# Optimization Experiment for DNN Architecture Sampling 

$$
N_{est}=\sum_{i=0}^{L-1} H_{i+1}(H_i + 1) \text{ where } L \in \mathbb{Z}^{++}, H_i \in \mathbb{Z}^{++}\\
\\
\\
\text{The value of }H_0\text{ and }H_L\text{ are known. Find the n combinations of }H_i\text{ for which all }  {i=0} \text{ to } {i={L-1}} \\ \text{eg. }(H_0, H_1, H_2, ..., H_L) \text{ } \text{where }N_{est}\text{ is closest to a given integer }N_T.
$$

In [1]:
import pdb
import numpy as np
from random import uniform
from gekko import GEKKO

# Experiment

In [2]:
# Architecture Parameters
L = 5
N_T = 1500
H_0 = 5
H_L = 1

# Sampling Constraints
H_min = 1
H_max = 1000

In [3]:
def n_params(H):
    N_est = 0
    for i in range(len(H)-1):
        N_est += H[i+1] * (H[i] + 1)
    return(N_est)

In [4]:
model = GEKKO()

In [5]:
H = [H_0]
for i in range(1,L-1):
    H.append(model.Var(value=round(uniform(H_min,H_max)), integer=True, lb=H_min, ub=H_max))
H.append(H_L)

In [6]:
model.Minimize(abs(N_T - n_params(H)))
model.options.SOLVER = 1
model.solver_options = ['minlp_maximum_iterations 10000',
                        'minlp_branch_method 3',
                        'minlp_max_iter_with_int_sol 500']
model.solve(disp=False)

In [7]:
H = np.hstack(H).astype(int).tolist()
H

[5, 36, 21, 22, 1]

In [8]:
n_params(H)

1500

In [9]:
model.cleanup()

---

# Architecture Sampling Function

In [10]:
def fc_num_params(H):
    '''
    Compute the total number of parameters in a fully connected neural network
    
    Args:
        H: List of neurons at each layer

    Returns:
        N: Number of parameters in the fully connected network
        
    Raises:
        -
        
    Example:
        >>> fc_num_params([5, 85, 7, 43, 1])
        1500
        
    Author:
        Dr.
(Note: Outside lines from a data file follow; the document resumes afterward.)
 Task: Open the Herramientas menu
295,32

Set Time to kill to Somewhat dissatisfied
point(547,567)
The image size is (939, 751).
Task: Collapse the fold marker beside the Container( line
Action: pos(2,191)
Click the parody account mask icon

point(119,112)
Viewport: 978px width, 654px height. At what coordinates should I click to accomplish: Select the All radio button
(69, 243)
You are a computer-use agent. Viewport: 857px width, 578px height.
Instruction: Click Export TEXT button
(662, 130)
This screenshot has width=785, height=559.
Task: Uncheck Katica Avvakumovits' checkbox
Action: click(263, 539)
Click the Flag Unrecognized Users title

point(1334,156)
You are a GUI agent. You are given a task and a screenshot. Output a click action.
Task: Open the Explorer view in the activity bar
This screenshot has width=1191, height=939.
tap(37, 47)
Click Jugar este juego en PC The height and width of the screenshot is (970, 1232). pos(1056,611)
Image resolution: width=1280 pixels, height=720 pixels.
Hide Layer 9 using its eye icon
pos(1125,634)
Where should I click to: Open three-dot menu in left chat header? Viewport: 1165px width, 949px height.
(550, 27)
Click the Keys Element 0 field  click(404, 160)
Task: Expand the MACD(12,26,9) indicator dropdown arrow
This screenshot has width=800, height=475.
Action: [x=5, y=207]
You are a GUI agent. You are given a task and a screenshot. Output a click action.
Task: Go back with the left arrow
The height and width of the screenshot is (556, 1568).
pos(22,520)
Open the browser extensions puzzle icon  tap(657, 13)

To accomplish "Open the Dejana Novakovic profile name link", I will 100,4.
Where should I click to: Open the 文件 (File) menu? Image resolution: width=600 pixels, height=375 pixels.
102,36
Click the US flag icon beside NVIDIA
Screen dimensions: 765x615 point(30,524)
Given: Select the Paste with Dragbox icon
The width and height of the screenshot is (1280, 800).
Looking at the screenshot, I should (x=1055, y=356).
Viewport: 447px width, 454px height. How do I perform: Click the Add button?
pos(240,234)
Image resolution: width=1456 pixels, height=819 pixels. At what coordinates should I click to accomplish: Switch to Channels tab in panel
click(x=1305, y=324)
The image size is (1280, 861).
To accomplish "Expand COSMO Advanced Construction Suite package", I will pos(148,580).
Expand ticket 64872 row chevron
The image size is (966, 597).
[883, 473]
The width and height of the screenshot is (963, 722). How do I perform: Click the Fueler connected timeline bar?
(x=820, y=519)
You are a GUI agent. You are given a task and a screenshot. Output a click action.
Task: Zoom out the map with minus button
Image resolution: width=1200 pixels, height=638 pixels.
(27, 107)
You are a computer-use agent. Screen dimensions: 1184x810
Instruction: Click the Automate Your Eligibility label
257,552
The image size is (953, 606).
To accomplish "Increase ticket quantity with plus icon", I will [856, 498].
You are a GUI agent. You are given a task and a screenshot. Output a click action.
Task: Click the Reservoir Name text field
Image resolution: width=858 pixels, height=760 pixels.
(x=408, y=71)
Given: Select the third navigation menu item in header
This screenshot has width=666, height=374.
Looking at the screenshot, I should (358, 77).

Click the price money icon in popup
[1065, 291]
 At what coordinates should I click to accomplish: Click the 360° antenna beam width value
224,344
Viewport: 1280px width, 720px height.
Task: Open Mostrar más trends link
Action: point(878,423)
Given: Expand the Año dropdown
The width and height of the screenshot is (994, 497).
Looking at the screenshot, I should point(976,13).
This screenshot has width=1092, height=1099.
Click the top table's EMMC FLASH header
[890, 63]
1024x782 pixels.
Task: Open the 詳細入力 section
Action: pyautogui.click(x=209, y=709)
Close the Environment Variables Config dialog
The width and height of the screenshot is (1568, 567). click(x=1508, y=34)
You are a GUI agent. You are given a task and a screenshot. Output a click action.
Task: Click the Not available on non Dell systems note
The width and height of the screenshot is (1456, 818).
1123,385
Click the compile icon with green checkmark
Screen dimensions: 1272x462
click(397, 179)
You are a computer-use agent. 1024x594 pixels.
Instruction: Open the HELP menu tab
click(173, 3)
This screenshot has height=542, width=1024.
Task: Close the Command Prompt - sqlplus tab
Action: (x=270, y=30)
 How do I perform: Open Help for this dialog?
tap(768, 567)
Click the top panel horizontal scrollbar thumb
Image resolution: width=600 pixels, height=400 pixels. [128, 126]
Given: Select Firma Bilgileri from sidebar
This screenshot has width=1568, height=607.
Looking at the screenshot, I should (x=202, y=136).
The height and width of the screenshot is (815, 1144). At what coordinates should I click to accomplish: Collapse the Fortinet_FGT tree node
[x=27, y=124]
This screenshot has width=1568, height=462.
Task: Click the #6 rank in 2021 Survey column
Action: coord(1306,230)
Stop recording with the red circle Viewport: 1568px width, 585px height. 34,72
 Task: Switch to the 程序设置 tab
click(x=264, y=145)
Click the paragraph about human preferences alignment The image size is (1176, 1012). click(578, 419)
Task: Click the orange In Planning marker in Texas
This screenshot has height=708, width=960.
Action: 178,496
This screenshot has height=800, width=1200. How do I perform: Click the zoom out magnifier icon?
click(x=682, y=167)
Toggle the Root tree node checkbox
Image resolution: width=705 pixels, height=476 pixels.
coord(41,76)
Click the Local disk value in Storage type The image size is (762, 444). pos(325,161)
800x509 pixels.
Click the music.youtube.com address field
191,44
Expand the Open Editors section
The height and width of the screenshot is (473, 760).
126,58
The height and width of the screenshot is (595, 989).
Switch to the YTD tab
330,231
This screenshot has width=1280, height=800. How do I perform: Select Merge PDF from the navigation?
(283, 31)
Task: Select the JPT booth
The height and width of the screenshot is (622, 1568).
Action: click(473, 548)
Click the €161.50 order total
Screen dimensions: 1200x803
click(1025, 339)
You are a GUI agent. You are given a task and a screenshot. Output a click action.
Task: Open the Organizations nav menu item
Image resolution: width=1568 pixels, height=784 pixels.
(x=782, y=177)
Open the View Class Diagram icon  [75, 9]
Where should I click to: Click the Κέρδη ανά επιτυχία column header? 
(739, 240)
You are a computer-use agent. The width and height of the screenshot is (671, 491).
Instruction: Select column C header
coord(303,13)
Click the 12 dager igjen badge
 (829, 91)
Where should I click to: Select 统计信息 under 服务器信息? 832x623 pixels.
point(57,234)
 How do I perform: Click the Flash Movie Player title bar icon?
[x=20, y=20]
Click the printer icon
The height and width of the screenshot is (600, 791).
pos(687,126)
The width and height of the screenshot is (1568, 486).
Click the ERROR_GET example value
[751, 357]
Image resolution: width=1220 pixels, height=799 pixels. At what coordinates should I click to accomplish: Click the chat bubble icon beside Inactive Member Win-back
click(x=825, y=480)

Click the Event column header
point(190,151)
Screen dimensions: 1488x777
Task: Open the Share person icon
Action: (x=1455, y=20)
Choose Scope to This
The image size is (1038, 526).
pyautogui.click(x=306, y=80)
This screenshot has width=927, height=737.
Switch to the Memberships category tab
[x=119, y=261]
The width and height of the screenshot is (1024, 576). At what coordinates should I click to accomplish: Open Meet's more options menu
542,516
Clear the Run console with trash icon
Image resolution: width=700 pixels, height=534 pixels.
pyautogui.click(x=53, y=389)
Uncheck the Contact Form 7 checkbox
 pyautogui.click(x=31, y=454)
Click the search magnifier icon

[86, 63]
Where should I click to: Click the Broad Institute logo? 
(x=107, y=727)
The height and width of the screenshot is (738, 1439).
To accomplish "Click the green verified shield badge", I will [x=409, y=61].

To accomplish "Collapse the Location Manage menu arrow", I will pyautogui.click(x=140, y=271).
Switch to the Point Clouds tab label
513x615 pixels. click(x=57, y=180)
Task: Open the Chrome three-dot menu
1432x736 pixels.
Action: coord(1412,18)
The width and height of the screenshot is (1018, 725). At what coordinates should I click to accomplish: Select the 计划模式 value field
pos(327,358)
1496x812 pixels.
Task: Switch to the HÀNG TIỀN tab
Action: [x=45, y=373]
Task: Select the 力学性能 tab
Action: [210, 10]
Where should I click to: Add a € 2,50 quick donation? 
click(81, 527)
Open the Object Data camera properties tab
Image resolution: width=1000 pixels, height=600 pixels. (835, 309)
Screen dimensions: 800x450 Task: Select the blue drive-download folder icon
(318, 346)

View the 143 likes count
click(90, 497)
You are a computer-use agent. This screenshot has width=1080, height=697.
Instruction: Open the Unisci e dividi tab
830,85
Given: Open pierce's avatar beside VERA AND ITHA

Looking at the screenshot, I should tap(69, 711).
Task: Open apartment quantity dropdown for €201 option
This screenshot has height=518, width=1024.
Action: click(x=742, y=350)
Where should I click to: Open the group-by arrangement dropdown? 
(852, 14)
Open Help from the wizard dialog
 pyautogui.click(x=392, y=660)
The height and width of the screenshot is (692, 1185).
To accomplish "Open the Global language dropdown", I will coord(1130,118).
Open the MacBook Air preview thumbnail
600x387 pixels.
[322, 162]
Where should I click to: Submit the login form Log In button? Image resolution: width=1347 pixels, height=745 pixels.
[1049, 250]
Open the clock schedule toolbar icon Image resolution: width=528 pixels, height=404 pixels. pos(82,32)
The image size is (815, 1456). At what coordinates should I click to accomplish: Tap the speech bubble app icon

Calvin Chan
        calvin.chan@bayer.com
    '''

    N = 0
    for i in range(len(H)-1):
        N += H[i+1] * (H[i] + 1)
    return(N)

In [11]:
def parameters_sampling(num_params,
                        num_layers,
                        in_dim,
                        out_dim=1, 
                        n_min=1, 
                        n_max=None, 
                        n_samples=1, 
                        include_inout=True,
                        single_sample=False,
                        max_trials=1000):
    '''
    Randomly sampling DNN architecture based on give number of total parameters.
    This is use for neuron architecture sampling based on the same number of parameters given.
    
    Args:
        num_params: Total number of parameters to be distributed
        num_layers: Total number of layers
        n_min:      Minimum number of neurons per layer
        n_max:      Maximum number of neurons per layer
        in_dim:     Number of neurons at the input layer
        out_dim:    Number of neurons at the output layer
        n_samples:  Number of architecture samples to return (maximum number of samples return if there are less than demanded)
        include_inout: Flag indicate whether to include input and output layer neurons with samples
        max_trials: Maximum number of randomized trial for solution sampling if not enough samples found

    Returns:
        sample: List of elements splitted into multiple dimensions
        
    Raises:
        -
        
    Example:
        >>> parameters_sampling(num_params=500, 
                                num_layers=5,
                                in_dim=5,
                                out_dim=1, 
                                n_min=1, 
                                n_max=None, 
                                n_samples=10, 
                                include_inout=True,
                                single_sample=False,
                                max_trials=1000)
        [[5, 5, 11, 31, 1],
         [5, 6, 7, 46, 1],
         [5, 18, 9, 20, 1],
         [5, 19, 3, 65, 1],
         [5, 29, 5, 25, 1],
         [5, 29, 9, 5, 1],
         [5, 33, 7, 7, 1],
         [5, 49, 3, 11, 1],
         [5, 54, 1, 40, 1],
         [5, 63, 1, 19, 1]]
        
    Author:
        Dr. Calvin Chan
        calvin.chan@bayer.com
    '''
    
    samples = np.empty([0,num_layers],dtype=int)
    
    for trial in range(max_trials):
        # initialize MINLP (Mixed-Integer Nonlinear Programming Model)
        model = GEKKO()

        # Setup variables to be optimized
        H = [in_dim]
        for i in range(1,num_layers-1):
            # Randomize initial variables for diverse samples
            H.append(model.Var(value=round(uniform(H_min,H_max)), integer=True, lb=H_min, ub=H_max))
        H.append(out_dim)

        # Solving for Optimal Values
        model.Minimize(abs(num_params - n_params(H)))
        model.options.SOLVER = 1
        model.solver_options = ['minlp_maximum_iterations 10000',
                                'minlp_branch_method 3',
                                'minlp_max_iter_with_int_sol 500']
        model.solve(disp=False)
        
        # Check to make sure new sample is unique and aggregate it for output
        H = np.hstack(H).astype(int)
        H = H if include_inout else H[1:-1]
        samples = np.unique(np.vstack((samples, H)), axis=0)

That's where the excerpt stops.